> **Text to read**
>>>>
Instead of the empirical risk, DRM considers the diametrical risk at a point in the parameter space, which is given by the worst-case empirical risk in a neighborhood of the point. This provides DRM with a broader view of the empirical risk landscape than ERM and results in improved performance when the landscape is sharp.

Dealing with empirical risk landscapes that have large Lipschitz moduli and sharp minimizers is a challenge that has seen renewed attention in recent years under the heading of sharp vs flat minimizers in landscapes generated by NN. It is hypothesized that the landscape of NN problems are chaotic (Li et al., 2018; Nguyen & Hein, 2017) and that flat minimizers have better generalization properties compared to sharp ones (Chaudhari et al., 2017; Hochreiter & Schmidhuber, 1997; Keskar et al., 2016; Sagun et al., 2016). The potential effects can be seen in Fig. 1a, which also depicts the true risk in a learning problem (black dashed line). The spurious dip (right-most valley) of the empirical risk landscape is caused by a large Lipschitz modulus. Since ERM seeks out such dips, the resulting minimizer is poor when assessed using the true risk. We would have preferred that ERM found the left-most valley where any of its obtained minimizers would have had a low true risk. Although the figure is conceptual, it is believed that landscapes of NNs may exhibit similar behavior (Keskar et al., 2016). Thus, it has been a goal of many researchers to either locate the flat minimizers of such problems or to construct loss functions and/or NN architectures which do not have a large number of sharp minimizers (Chaudhari et al., 2017; Gouk et al., 2018; Keskar et al., 2016; Sagun et al., 2016).
<<<<
(Entries for locating described items)
>>>>
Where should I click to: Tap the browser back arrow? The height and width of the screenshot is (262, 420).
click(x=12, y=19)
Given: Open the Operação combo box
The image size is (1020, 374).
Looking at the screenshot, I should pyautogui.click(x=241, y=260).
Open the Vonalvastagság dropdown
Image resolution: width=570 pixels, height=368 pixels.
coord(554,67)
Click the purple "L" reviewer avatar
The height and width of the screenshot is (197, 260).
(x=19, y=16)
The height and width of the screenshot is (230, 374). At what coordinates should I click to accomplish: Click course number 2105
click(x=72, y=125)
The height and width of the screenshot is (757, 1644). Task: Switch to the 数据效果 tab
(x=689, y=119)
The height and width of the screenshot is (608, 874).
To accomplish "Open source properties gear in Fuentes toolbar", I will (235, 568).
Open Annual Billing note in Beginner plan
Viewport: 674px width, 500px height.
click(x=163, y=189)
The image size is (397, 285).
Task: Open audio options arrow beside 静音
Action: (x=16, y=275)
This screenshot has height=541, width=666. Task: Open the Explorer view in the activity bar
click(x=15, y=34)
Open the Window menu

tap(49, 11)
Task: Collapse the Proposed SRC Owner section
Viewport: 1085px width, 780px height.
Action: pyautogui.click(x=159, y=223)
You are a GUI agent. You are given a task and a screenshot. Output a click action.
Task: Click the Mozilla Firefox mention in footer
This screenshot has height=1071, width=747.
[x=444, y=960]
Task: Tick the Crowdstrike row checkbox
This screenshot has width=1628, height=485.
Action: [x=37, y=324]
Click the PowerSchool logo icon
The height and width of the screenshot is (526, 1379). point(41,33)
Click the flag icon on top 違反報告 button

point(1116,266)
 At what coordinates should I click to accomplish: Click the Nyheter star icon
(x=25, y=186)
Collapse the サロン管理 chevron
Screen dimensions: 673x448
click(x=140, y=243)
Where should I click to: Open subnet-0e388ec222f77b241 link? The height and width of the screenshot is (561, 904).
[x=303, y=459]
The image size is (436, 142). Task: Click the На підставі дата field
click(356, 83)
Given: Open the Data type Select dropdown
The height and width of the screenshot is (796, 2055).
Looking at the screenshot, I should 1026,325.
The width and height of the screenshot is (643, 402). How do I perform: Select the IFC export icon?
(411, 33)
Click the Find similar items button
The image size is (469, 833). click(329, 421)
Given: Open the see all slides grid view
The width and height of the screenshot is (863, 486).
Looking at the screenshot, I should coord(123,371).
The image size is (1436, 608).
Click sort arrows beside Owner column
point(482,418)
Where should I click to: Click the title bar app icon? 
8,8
<<<<
> **Parts of the exercise**
(1) Reproduce the passage on empirical risk landscapes from "Instead of the" up to and including "landscape is sharp.".
(2) Write the next part of the passage on empirical risk landscapes, picking up after its final sentence.

> **The replies**
(1)
Instead of the empirical risk, DRM considers the diametrical risk at a point in the parameter space, which is given by the worst-case empirical risk in a neighborhood of the point. This provides DRM with a broader view of the empirical risk landscape than ERM and results in improved performance when the landscape is sharp.

(2)
Fig. 1
figure 1

The empirical risk forms the empirical risk landscape and can be quite different than the true risk

Figure 1b illustrates a different kind of sharpness, which can be induced by introducing label noise as explored in Zhang et al. (2016) and Oymak et al. (2019). When a portion of labels are randomly flipped, it has been shown that NNs are capable of fitting the training data perfectly, achieving a zero-training error solution. However, this solution clearly will not generalize and lies near a sharp minimizer which is associated with the fitting of the incorrectly labeled training data. Nevertheless, it has been shown that, even in the presence of label noise, there still exist flat minimizers such as the left-most one in Fig. 1b. It is immediately clear that DRM may perform well and achieve flat minimizers even in landscapes with spurious sharp minimizers due its broader view of the empirical risk landscape.

Lipschitz moduli frequently play a direct role in statistical learning theory. For example, a paradigm in learning theory is the analysis of algorithmic stability (Bousquet & Elisseeff, 2002; Charles & Papailiopoulos, 2018; Hardt et al., 2016; Shalev-Shwartz et al., 2010). However, a majority of these learning bounds require some notion of smoothness in terms of either a Lipschitz continuous objective function and/or Lipschitz continuous gradient. The Lipschitz moduli then enter the resulting generalization bounds and influence the (theoretical) stability of the algorithm used to perform ERM. The reliance of these and other generalization bounds (Bartlett et al., 2017) on the magnitude of the Lipschitz moduli, as well as the growing support for the sharp-vs-flat hypothesis, have even given rise to research centered on Lipschitz regularization (Gouk et al., 2018; Oberman & Calder, 2018; Qian & Wegman, 2018) for improving the generalization of NNs. We provide generalization bounds, however, that do not rely upon the Lipschitz moduli: DRM can be applied to sharp empirical risk landscapes with resulting solutions having low generalization error. Eliminating the dependence on the Lipschitz modulus does, however, come with a cost. The provided bounds rely somewhat unfavorably on the dimension of the parameter space. Still, experiments indicate that this is a limitation of the proof approach and not a fundamental limitation of DRM in general. We carry out experiments in a NN setting where the dimension of the parameter space is larger than the number of training samples. Even in this setting, we find that DRM solutions generalize favorably compared to solutions found via ERM.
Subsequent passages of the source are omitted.